The statewide "15 to Finish" campaign, modeled after a similar program instituted in Hawaii, was officially launched in January. The program started by the Kentucky Council on Postsecondary Education has been instituted in every public four-year college in Kentucky, according to Catherine Sivills, Murray State assistant vice president of communication.
The initiative focuses on the positive results associated with full-time students taking and completing 15-credit schedules each semester with the goal of graduation in four years. She said the benefits for students and parents are two-fold, decreasing the expense and amount of student loan debt, and placing graduates into the workforce faster.
"The statistics show that the quicker a student completes college, the easier it is for them to get a job," Sivills said. "The longer it takes a student to graduate, the harder it is to finish, because life happens."
She said another critical aspect of the campaign is educating parents, specifically those of first-generation college students, about the number of hours required per semester for a student to finish on time. To receive an undergraduate diploma in four years at Murray State, students must take 15 hours per semester unless they plan to take summer classes or an overload during another semester.

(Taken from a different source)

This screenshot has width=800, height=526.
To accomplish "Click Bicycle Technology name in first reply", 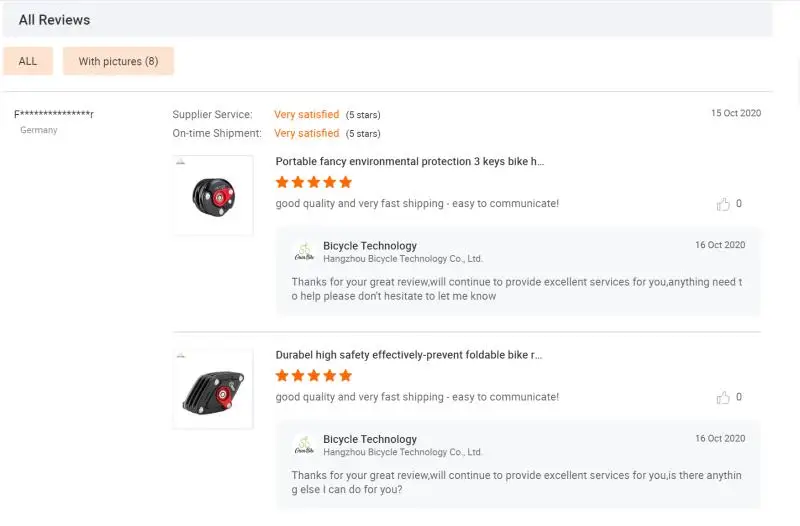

Murray State has emphasized the ongoing program through on-campus academic advisers who reiterate the information and through summer orientation literature that outlines how students should register for courses, according to Sivills.
"We are sensitive to the economic impact on families to send their children to college," she said. "We want our students to know that you can do it in four years and then you're ahead of the game."

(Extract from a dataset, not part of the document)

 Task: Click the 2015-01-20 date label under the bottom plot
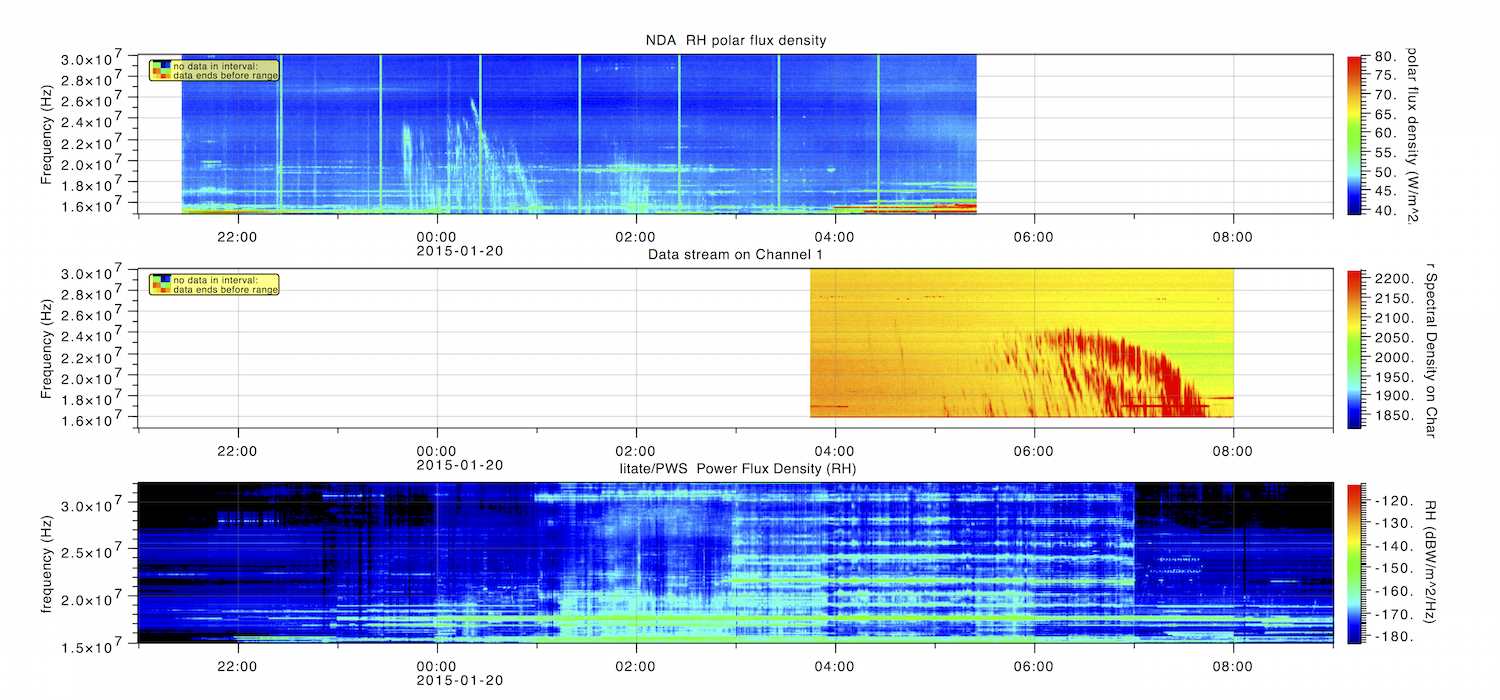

Harris Bivin, Murray State senior advertising major and four-year football center who will graduate in May, said the key to his success at juggling many different obligations is staying academically focused every day.
"It was always my goal to finish on time," he said. "When I wasn't in class, I was on the field. It's hard to do, but can be done."
Bivin, who hired an NFL agent to purse a professional career, took full semester course loads when he could and took summer class to make his dream a reality. He said if his athletic career doesn't work out, he plans to rely on the education he received at Murray State to work in advertising in New York City.
"The key is time management and just showing up to class every day, being on time and focused," he said.